1. General Access and Coverage Enhancements
Many rural and underserved area providers are often responsible for serving as the sole provider of primary care for their community. As a result, it is significant that the Act provides a number of general coverage and payment enhancements that, while not exclusive to rural and underserved area providers, will result in increased coverage and payment for many of the services and populations that these providers address.
Increased Access to Care - New Medicaid Eligibility Category and Coverage
As many disproportionate share1 hospitals ("DSH Hospitals") are likely aware, the Act institutes a reduction in DSH Hospital payments as one funding mechanism for the increased coverage provided for by the Act. This payment reduction, beginning in fiscal year 2014, calls for DSH Hospitals to be paid 25% of the normally calculated DSH Hospital payment amount, plus a formula-based add-on.
The concerns expressed by many key stakeholders regarding this payment reduction were, at least in part, addressed by a variety of coverage enhancements, most notably an entirely new mandatory Medicaid eligibility category. Beginning January 1, 2014, this new category provides Medicaid coverage for all individuals who are not otherwise covered (such as certain infants, children, and pregnant women) with an income less than or equal to 133% of the Federal Poverty Level. The Act also changes the mandatory Medicaid income eligibility level for children (6 to 19) from 100% to 133% of the Federal Poverty Level.
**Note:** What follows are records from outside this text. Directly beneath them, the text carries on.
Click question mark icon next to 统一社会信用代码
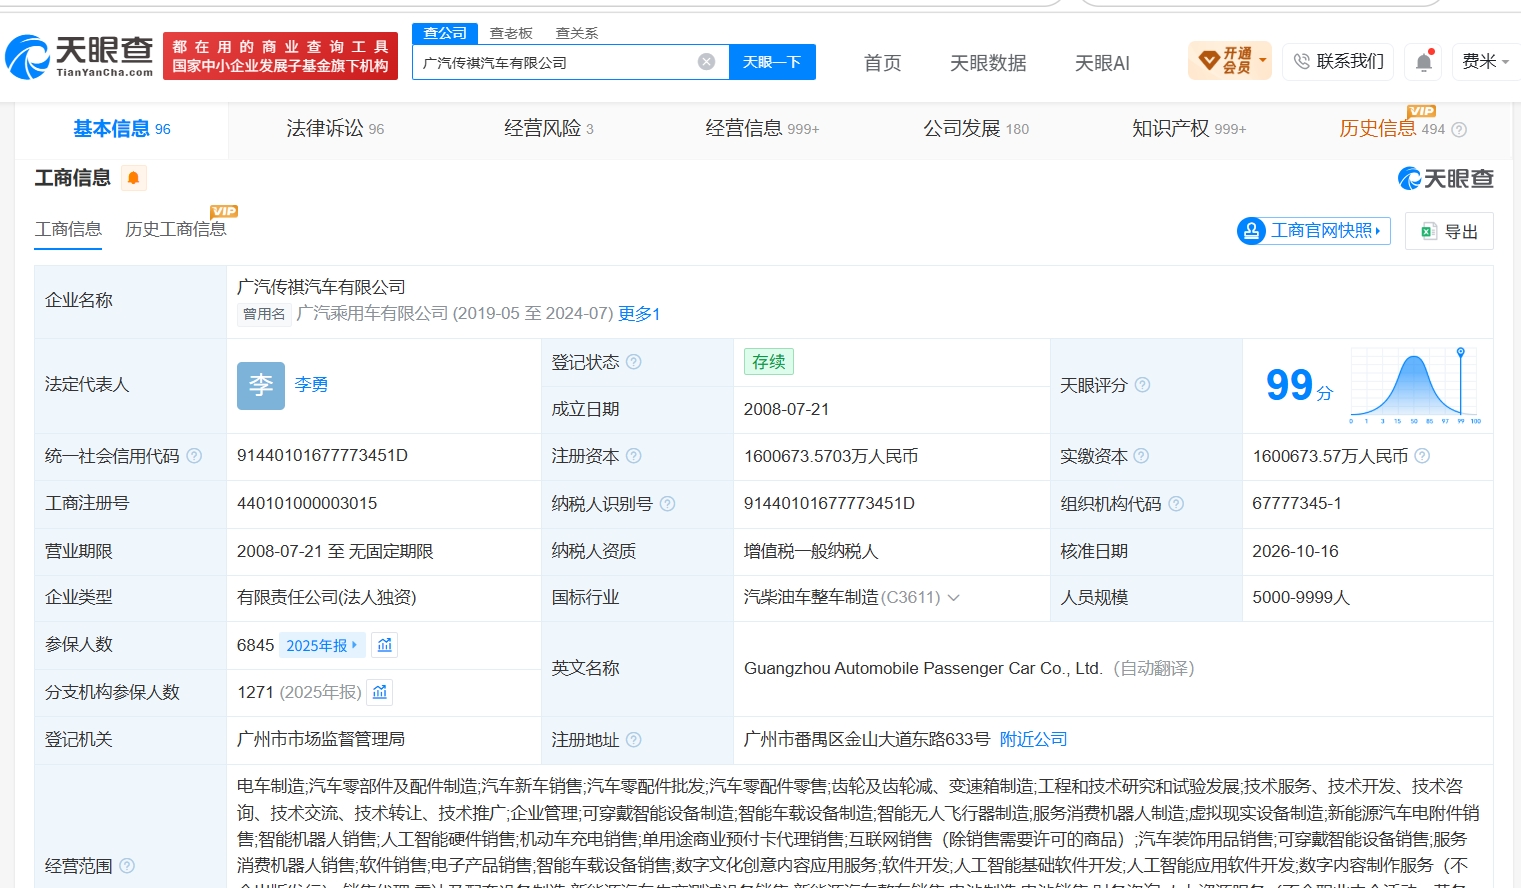Screen dimensions: 1521x888 point(194,456)
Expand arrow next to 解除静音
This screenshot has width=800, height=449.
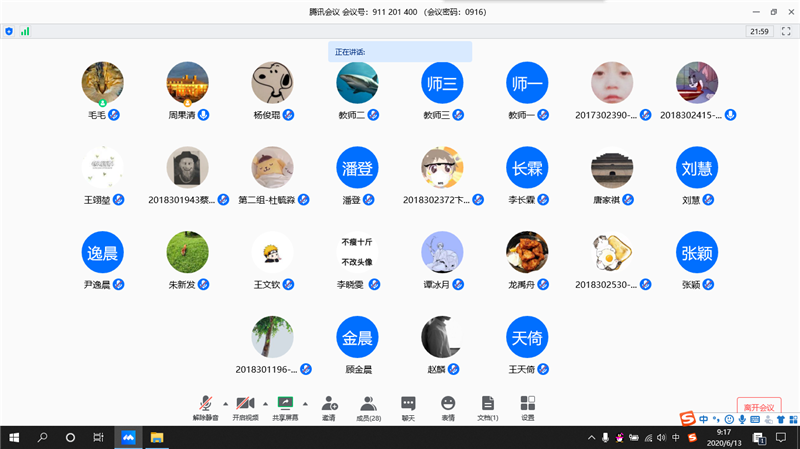pyautogui.click(x=225, y=403)
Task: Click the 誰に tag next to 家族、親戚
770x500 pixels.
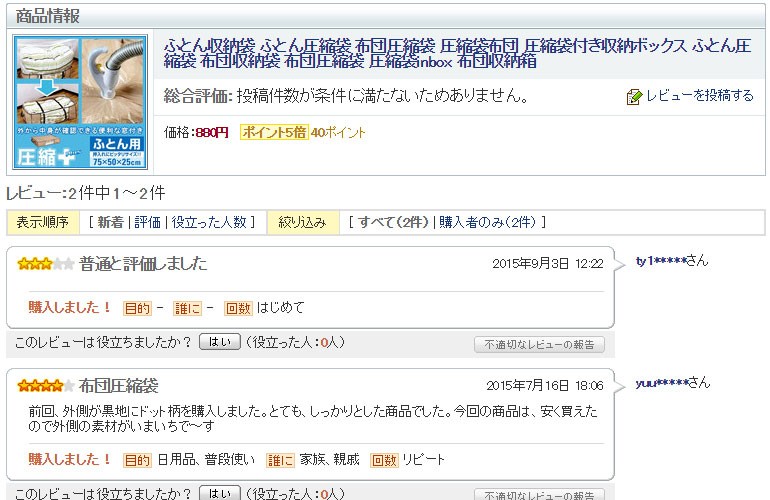Action: pos(280,460)
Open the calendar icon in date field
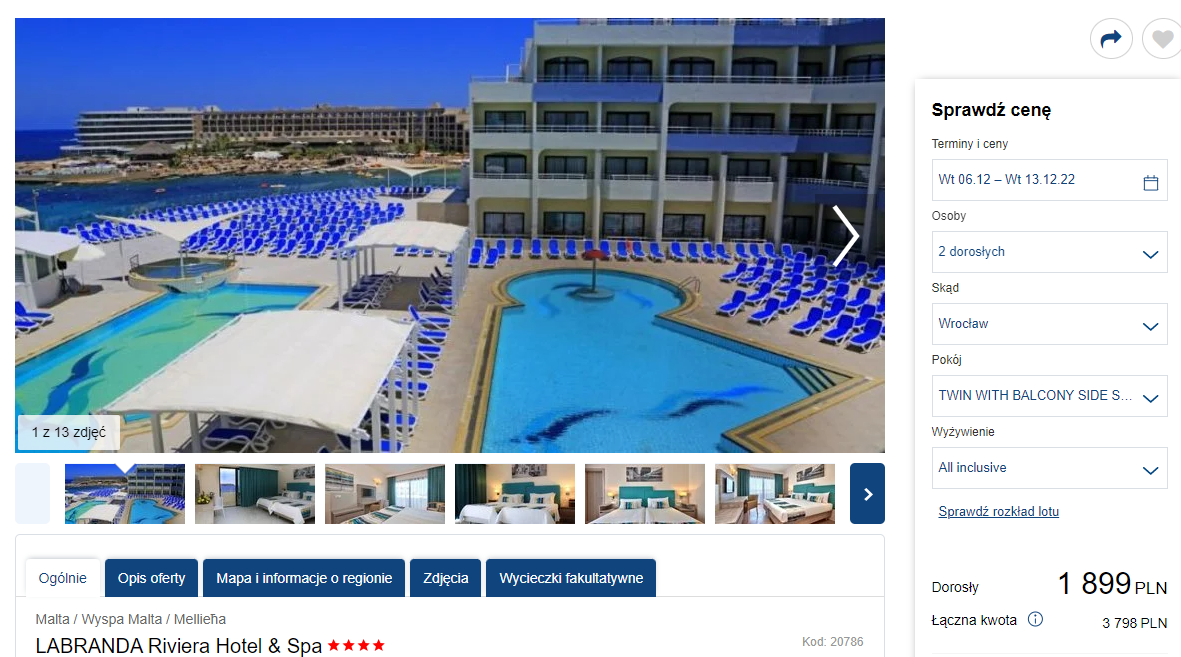 click(1150, 182)
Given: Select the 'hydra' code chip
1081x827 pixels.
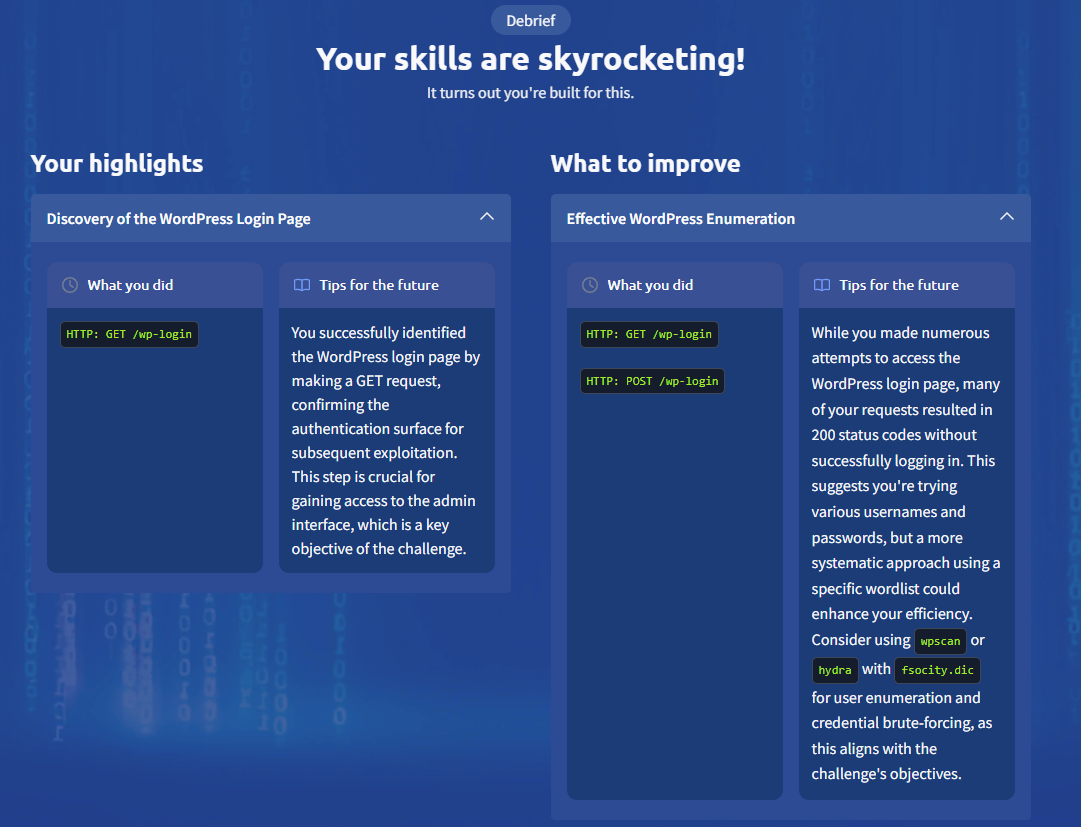Looking at the screenshot, I should click(x=835, y=670).
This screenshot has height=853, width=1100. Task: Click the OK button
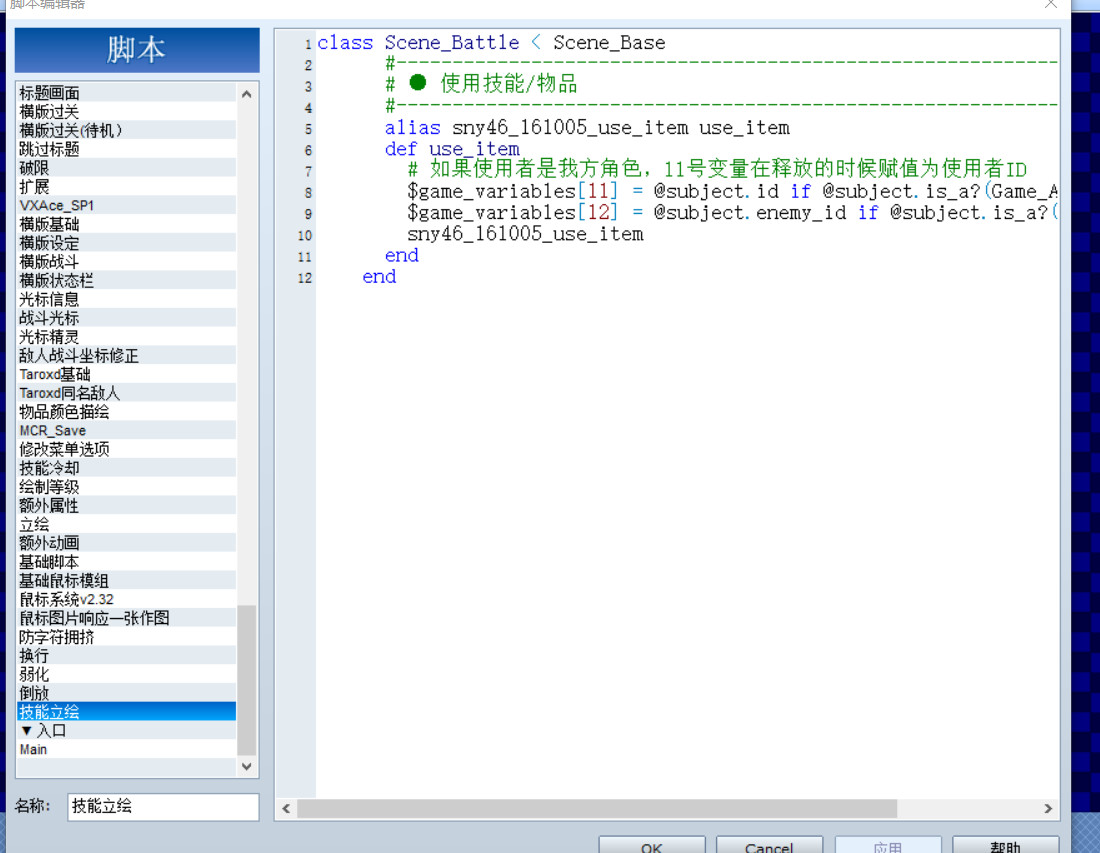pos(652,845)
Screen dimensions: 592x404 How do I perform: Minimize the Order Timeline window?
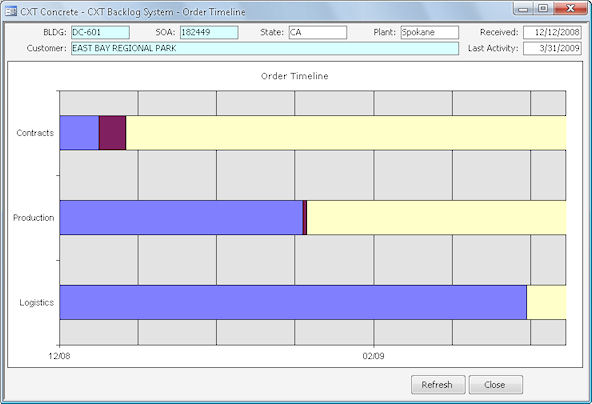523,9
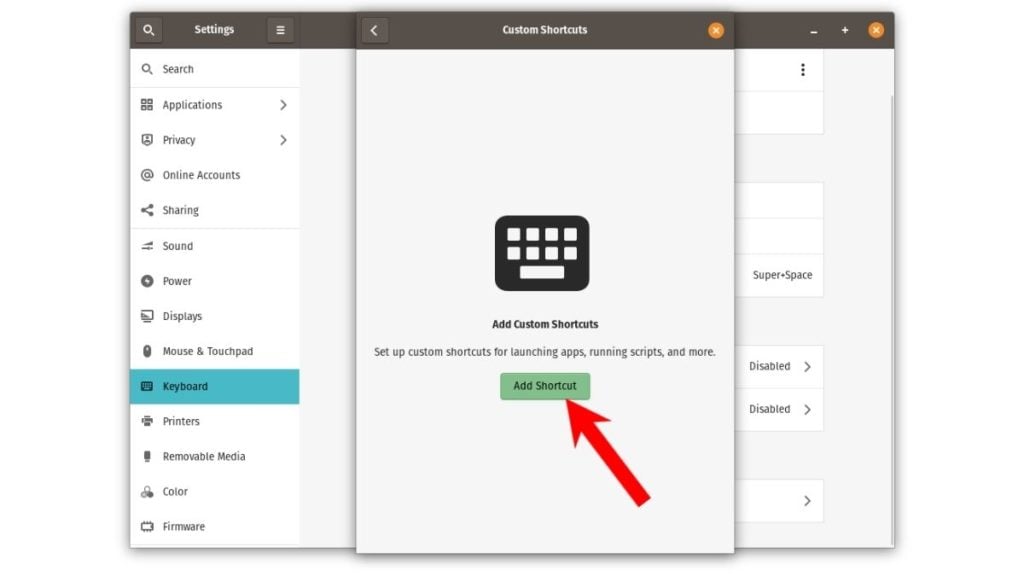Click the Add Shortcut button
The image size is (1024, 576).
(545, 386)
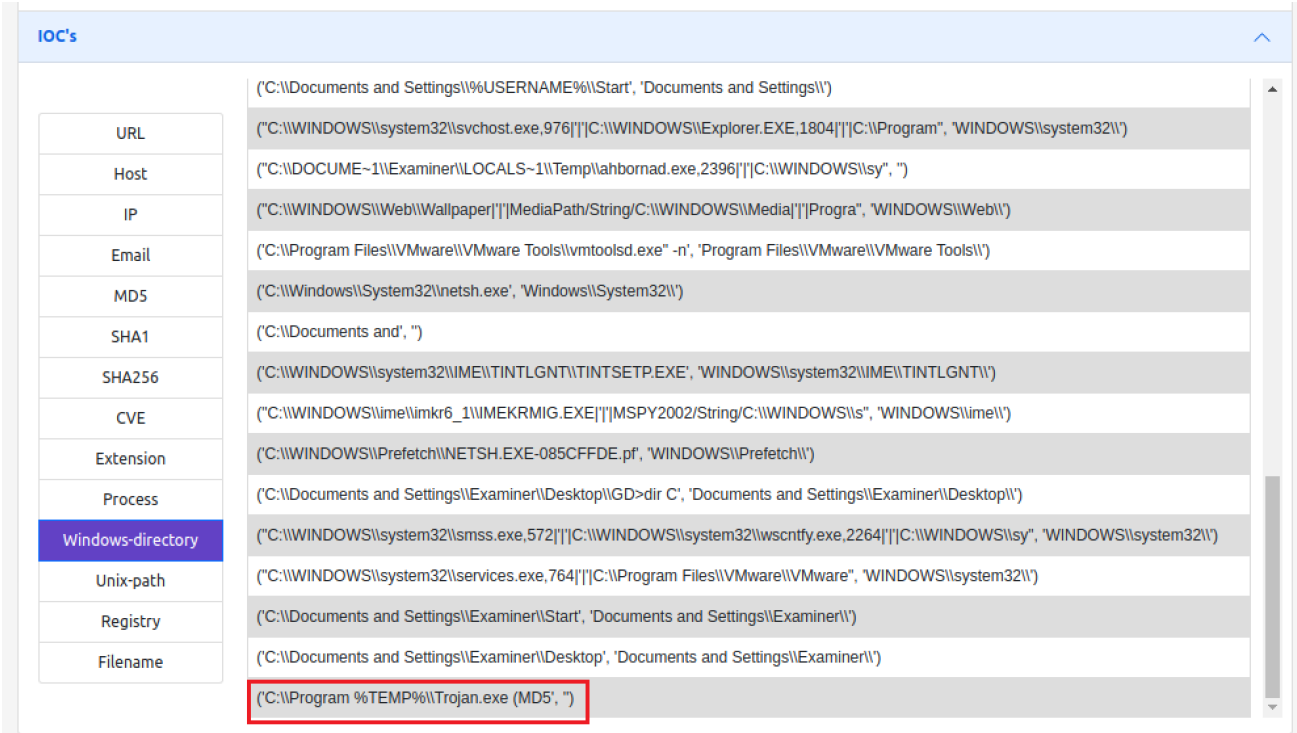Click the scrollbar down arrow

click(x=1272, y=708)
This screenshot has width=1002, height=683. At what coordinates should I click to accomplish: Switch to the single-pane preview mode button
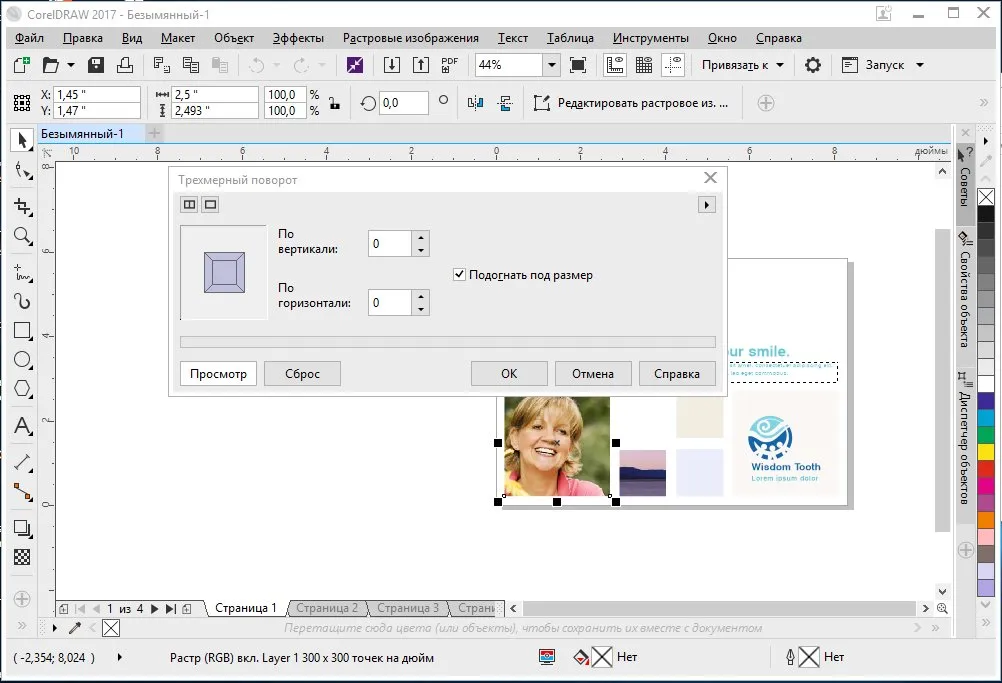point(210,204)
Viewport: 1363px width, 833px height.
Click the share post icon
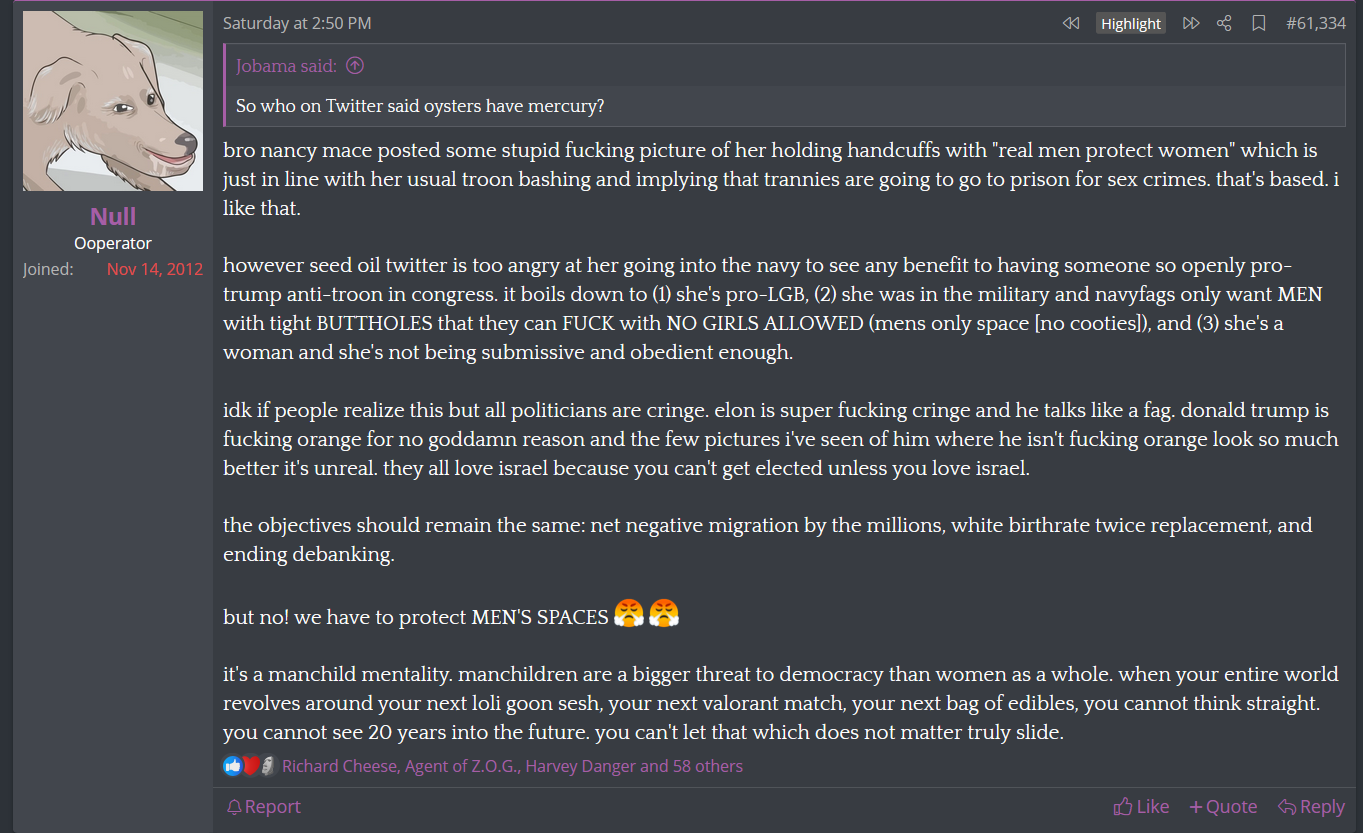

When considered in concert with the private health insurance coverage enhancements also mandated by the Act, the Congressional Budget Office has estimated that the percentage of non-elderly uninsured people will drop from 19% to 8% (or from 50 million to 23 million people).
Increased Preventive Care Coverage
Beyond general coverage access, the Act will also reduce the potential for uncompensated care by requiring that all group and individual health plans cover, without cost sharing: a) certain preventive services and immunizations as determined by the Centers for Disease Control (CDC), b) certain child preventive services as determined by the Health Resources and Services Administration (HRSA), and certain women's preventive care and screening, also as determined by HRSA.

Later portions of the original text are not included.